Surflan (1QT) for $38
https://www.domyown.com/surflan-pro-herbicide-quart-p-1559.html

Q4 Plus (32oz) for $55
https://www.domyown.com/q4-plus-turf-herbicide-p-1930.html

Surfectant for $10.
https://www.domyown.com/hiyield-spreader-sticker-oz-p-19626.html

I haven't opened the bottles yet so I am open to returning them if I goofed. I got scared off with the $300 price tag haha


----------



## sportsman10 (Feb 25, 2019)

calebbo said:


> After talking to the owner of the store, he told me Prodiamine was overkill for my lawn size. I only have 5,000 square feet and he said that Prodiamine only has a shelf life of 3 years. So I would end up having wasted product in my garage.
> 
> He also told me there were other chemicals that would do the job vs Certainty/Celsius.
> 
> And he informed me that C&C does not kill crabgrass...


You're welcome to follow any advice you find. Prodiamine, Celsius, and Certainty are pretty much staples for anyone in this forum with a Bermuda lawn. Yes, there are alternatives but I trust those in this forum more than a guy in a store trying to sell me something. These chemicals are all quite cheap on an application basis and are chosen for specific reasons.

You way overpaid for prodiamine. It should be about $60 for 5 lbs and it does go a long way. Also, a guy in this forum named Mightyquinn contacted the prodiamine manufacturer (Quali-Pro) to ask about shelf life and was told: "As long as [Prodiamine WDG] is kept between 32-105F it does NOT have a shelf life." Believe what you want. I missed a fall Prodiamine app last year due to travel and paid severely. I will never miss again.

Rows —
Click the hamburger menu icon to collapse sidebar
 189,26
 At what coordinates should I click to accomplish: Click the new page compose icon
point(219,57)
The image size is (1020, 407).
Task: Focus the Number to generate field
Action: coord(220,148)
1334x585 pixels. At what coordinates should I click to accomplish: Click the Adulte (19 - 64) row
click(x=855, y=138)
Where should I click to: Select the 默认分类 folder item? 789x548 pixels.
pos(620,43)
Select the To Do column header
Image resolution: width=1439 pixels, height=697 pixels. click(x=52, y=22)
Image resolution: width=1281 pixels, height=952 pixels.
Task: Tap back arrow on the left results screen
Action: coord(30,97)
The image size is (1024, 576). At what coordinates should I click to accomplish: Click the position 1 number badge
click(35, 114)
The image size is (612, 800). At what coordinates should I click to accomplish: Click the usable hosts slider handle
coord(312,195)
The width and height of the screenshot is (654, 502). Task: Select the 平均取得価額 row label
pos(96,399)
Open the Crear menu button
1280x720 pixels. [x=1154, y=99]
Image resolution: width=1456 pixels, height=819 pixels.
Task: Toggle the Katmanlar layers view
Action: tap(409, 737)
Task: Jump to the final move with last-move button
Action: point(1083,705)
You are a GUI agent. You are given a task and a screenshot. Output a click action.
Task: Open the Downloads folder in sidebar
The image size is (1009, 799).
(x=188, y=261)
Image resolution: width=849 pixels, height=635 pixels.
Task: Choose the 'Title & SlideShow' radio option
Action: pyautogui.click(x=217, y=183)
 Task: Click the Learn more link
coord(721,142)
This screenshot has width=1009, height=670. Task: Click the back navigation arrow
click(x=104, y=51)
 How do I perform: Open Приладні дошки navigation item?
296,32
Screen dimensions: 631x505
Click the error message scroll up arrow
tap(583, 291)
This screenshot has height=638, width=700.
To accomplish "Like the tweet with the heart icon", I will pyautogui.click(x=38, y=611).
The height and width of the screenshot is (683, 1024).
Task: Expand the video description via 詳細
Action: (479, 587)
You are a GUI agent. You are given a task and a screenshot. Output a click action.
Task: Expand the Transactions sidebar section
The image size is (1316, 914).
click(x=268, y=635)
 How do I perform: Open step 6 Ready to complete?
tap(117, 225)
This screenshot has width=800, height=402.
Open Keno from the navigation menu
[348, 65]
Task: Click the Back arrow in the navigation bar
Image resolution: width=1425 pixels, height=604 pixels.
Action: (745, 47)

The tasks —
[a] Extract a passage from the herbicide forum thread word for word. Begin at the words "## sportsman10 (Feb" and stop after "in my garage.".
[b] Extend the herbicide forum thread past its final sentence.

Response list —
[a]
## sportsman10 (Feb 25, 2019)

calebbo said:


> After talking to the owner of the store, he told me Prodiamine was overkill for my lawn size. I only have 5,000 square feet and he said that Prodiamine only has a shelf life of 3 years. So I would end up having wasted product in my garage.

[b]
https://www.domyown.com/prodiamine-65-wdg-generic-barricade-p-2495.html

Prodiamine would be your main assault on against crabgrass - preventing it from even germinating. For post-emergent control of crabgrass, I used Quinclorac (~$40/lb) last year with good results. Crabgrass can be hard to control after it has germinated due to hot temperatures and plant maturity. Some products work best when the plant is small and other work better when it is large/more mature. Again, it's best to stop it with 2-3 appropriately timed pre-emergent apps throughout the year. I had lots of crabgrass last year and none this year thanks to good spring pre-emergent control

Celsius is recommended because it DOESN'T have a temperature restriction. Most other broadleaf herbicides will say to not apply when temperatures are above 85 degrees - good luck with that in the summer.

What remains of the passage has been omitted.